My solution to the two big "if"s I mentioned in the previous section is to build and maintain a template library. This library should contain output and code. The output would be a single page with the numeric digits turned into "x"s and with the study title maybe also obscured with "x"s so that it looked like a template (this could be done using the "digits2x" utility script that comes with Spectre). With it would go a code member. Not just a code member copied directly from another study but one that was carefully written and reviewed. It's header might have blanks for you to fill in study details. Its data selection criteria might be highlighted. I would suggest that "EDIT EDIT EDIT" be used in places in the code where the programmer is expected to have to make changes such that they can easily find these places using the search facility of the editor they are using. Suppose you had a demography table. If it were the first demography table to be put in the template library then the template could be called demog001.tmp and the code member to use could be called demog001.sas . This template library would be in a known location. When study outputs are specified then this template should be mentioned by name (excluding the ".tmp extension) so that the programmer could go directly to that code member, copy it and amend it. If an output were designed that was not included in the current template list then that output could be approved such that when the reporting process was completed then a new template for this output could be added to the library and a new code member prepared and added.

For CROs with multiple clients, it might be better for them to have a seperate template library for each client.

Note that if you had already reported an increment of a study using this method then for later increments it would likely make more sense to copy the existing programs you have for earlier increments into the new increment folder and amend the programs there. This is assuming you are providing the same set of reports or very nearly the same.
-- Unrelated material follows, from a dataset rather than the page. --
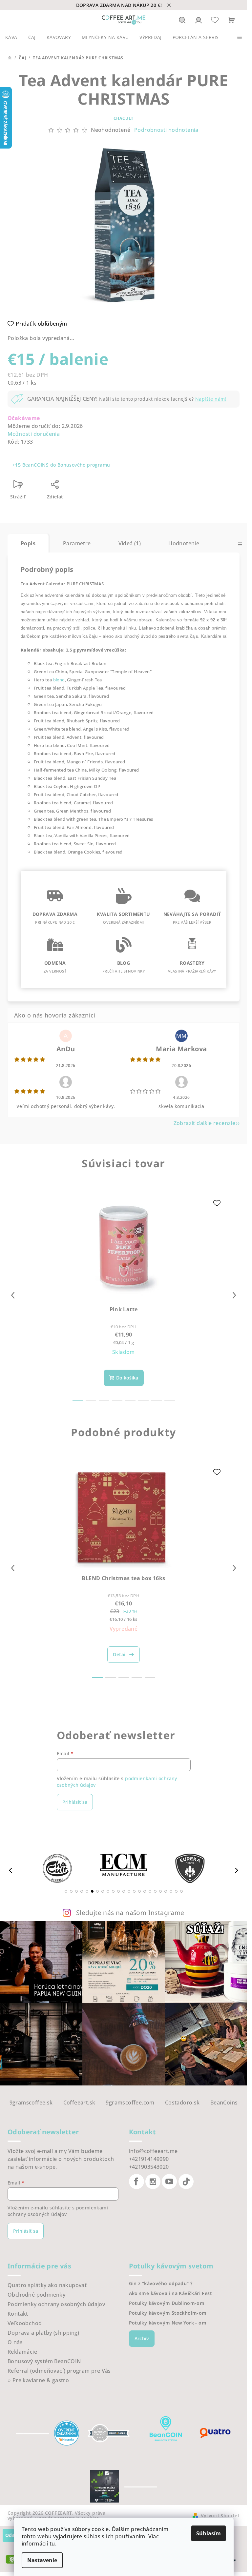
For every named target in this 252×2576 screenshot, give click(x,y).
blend (59, 680)
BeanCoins (224, 2102)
Outsourcing clinical programming work

It is worth pointing out at this stage that if you can get high productivity out of your current reporting environment by efficiently using a template library then the advantages to be gained by outsourcing clinical reporting work become less or even negative. It makes sense to aim for high efficiency and to retain this work in-house.

Conclusion

On this page I have suggested a way of improving the efficiency of clinical reporting using a template library to achieve a rate of higher than 10 tables per programmer day.